Every entry below should be printed again exactly as it reads.

Saved entries:
[Start of Attachment]

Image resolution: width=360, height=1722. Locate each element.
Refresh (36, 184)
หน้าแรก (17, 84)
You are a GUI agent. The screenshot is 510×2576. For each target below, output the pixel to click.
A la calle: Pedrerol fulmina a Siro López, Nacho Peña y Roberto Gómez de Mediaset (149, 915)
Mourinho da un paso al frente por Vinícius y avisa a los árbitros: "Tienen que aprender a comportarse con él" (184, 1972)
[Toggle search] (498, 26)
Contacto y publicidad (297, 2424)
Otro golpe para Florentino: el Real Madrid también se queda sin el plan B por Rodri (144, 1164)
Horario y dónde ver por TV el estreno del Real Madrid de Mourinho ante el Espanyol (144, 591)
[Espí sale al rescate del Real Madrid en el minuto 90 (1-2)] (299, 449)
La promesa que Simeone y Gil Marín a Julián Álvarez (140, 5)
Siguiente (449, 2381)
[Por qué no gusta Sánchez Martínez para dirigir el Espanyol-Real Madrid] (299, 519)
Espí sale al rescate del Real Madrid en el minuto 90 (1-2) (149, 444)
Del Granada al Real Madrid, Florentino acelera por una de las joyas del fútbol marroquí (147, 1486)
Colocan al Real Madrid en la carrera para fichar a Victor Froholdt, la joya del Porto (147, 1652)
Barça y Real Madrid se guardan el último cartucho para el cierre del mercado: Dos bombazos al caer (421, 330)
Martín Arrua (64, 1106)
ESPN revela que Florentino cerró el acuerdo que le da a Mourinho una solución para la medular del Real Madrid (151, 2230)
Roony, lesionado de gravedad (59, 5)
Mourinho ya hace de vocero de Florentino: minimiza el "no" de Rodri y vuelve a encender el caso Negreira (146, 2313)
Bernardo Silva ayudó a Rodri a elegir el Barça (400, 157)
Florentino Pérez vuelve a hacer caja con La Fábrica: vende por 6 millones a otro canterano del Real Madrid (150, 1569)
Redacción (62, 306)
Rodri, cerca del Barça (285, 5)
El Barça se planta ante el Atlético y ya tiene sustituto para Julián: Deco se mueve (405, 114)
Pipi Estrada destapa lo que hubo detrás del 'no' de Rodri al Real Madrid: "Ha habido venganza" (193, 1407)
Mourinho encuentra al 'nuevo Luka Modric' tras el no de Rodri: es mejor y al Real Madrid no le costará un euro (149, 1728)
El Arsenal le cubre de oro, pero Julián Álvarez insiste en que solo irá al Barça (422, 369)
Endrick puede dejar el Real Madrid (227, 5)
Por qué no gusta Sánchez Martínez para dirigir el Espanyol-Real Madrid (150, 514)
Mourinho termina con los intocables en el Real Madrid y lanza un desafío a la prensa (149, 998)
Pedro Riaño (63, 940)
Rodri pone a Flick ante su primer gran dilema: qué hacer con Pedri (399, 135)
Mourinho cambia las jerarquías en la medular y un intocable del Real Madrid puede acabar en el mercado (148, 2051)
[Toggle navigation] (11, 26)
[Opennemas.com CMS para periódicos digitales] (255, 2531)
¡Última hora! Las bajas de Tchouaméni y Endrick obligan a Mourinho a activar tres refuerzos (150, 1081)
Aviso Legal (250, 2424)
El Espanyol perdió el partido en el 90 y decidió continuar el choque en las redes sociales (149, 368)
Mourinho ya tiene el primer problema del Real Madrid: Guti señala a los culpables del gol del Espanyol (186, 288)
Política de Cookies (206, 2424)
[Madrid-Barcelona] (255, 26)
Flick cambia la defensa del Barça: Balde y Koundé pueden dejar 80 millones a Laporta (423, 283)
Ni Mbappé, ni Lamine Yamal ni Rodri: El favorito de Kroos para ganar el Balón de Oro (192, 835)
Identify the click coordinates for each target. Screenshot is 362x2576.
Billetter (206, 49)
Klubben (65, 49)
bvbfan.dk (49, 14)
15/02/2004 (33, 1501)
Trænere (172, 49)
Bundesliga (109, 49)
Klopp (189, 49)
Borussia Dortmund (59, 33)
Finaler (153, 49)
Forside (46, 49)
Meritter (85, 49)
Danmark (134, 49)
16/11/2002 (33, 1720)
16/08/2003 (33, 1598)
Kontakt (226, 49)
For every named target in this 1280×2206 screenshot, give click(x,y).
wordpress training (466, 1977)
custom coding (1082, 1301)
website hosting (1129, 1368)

[End of Attachment]

Task solution:
Image resolution: width=360, height=1722. Locate each element.
Refresh (36, 184)
หน้าแรก (17, 84)
You are a GUI agent. The screenshot is 510×2576. For each target below, output the pixel to click.
A la calle: Pedrerol fulmina a Siro López, Nacho Peña y Roberto Gómez de Mediaset (149, 915)
Mourinho da un paso al frente por Vinícius y avisa a los árbitros: "Tienen que aprender a comportarse con él" (184, 1972)
[Toggle search] (498, 26)
Contacto y publicidad (297, 2424)
Otro golpe para Florentino: el Real Madrid también se queda sin el plan B por Rodri (144, 1164)
Horario y dónde ver por TV el estreno del Real Madrid de Mourinho ante el Espanyol (144, 591)
[Espí sale al rescate del Real Madrid en el minuto 90 (1-2)] (299, 449)
La promesa que Simeone y Gil Marín a Julián Álvarez (140, 5)
Siguiente (449, 2381)
[Por qué no gusta Sánchez Martínez para dirigir el Espanyol-Real Madrid] (299, 519)
Espí sale al rescate del Real Madrid en el minuto 90 (1-2) (149, 444)
Del Granada al Real Madrid, Florentino acelera por una de las joyas del fútbol marroquí (147, 1486)
Colocan al Real Madrid en la carrera para fichar a Victor Froholdt, la joya del Porto (147, 1652)
Barça y Real Madrid se guardan el último cartucho para el cierre del mercado: Dos bombazos al caer (421, 330)
Martín Arrua (64, 1106)
ESPN revela que Florentino cerró el acuerdo que le da a Mourinho una solución para la medular del Real Madrid (151, 2230)
Roony, lesionado de gravedad (59, 5)
Mourinho ya hace de vocero de Florentino: minimiza el "no" de Rodri y vuelve a encender el caso Negreira (146, 2313)
Bernardo Silva ayudó a Rodri a elegir el Barça (400, 157)
Florentino Pérez vuelve a hacer caja con La Fábrica: vende por 6 millones a otro canterano del Real Madrid (150, 1569)
Redacción (62, 306)
Rodri, cerca del Barça (285, 5)
El Barça se planta ante el Atlético y ya tiene sustituto para Julián: Deco se mueve (405, 114)
Pipi Estrada destapa lo que hubo detrás del 'no' de Rodri al Real Madrid: "Ha habido venganza" (193, 1407)
Mourinho encuentra al 'nuevo Luka Modric' tras el no de Rodri: es mejor y al Real Madrid no le costará un euro (149, 1728)
El Arsenal le cubre de oro, pero Julián Álvarez insiste en que solo irá al Barça (422, 369)
Endrick puede dejar el Real Madrid (227, 5)
Por qué no gusta Sánchez Martínez para dirigir el Espanyol-Real Madrid (150, 514)
Mourinho termina con los intocables en el Real Madrid y lanza un desafío a la prensa (149, 998)
Pedro Riaño (63, 940)
Rodri pone a Flick ante su primer gran dilema: qué hacer con Pedri (399, 135)
Mourinho cambia las jerarquías en la medular y un intocable del Real Madrid puede acabar en el mercado (148, 2051)
[Toggle navigation] (11, 26)
[Opennemas.com CMS para periódicos digitales] (255, 2531)
¡Última hora! Las bajas de Tchouaméni y Endrick obligan a Mourinho a activar tres refuerzos (150, 1081)
Aviso Legal (250, 2424)
El Espanyol perdió el partido en el 90 y decidió continuar el choque en las redes sociales (149, 368)
Mourinho ya tiene el primer problema del Real Madrid: Guti señala a los culpables del gol del Espanyol (186, 288)
Política de Cookies (206, 2424)
[Madrid-Barcelona] (255, 26)
Flick cambia la defensa del Barça: Balde y Koundé pueden dejar 80 millones a Laporta (423, 283)
Ni Mbappé, ni Lamine Yamal ni Rodri: El favorito de Kroos para ganar el Balón de Oro (192, 835)
Identify the click coordinates for each target. Screenshot is 362x2576.
Billetter (206, 49)
Klubben (65, 49)
bvbfan.dk (49, 14)
15/02/2004 (33, 1501)
Trænere (172, 49)
Bundesliga (109, 49)
Klopp (189, 49)
Borussia Dortmund (59, 33)
Finaler (153, 49)
Forside (46, 49)
Meritter (85, 49)
Danmark (134, 49)
16/11/2002 (33, 1720)
16/08/2003 (33, 1598)
Kontakt (226, 49)
For every named target in this 1280×2206 screenshot, give click(x,y).
wordpress training (466, 1977)
custom coding (1082, 1301)
website hosting (1129, 1368)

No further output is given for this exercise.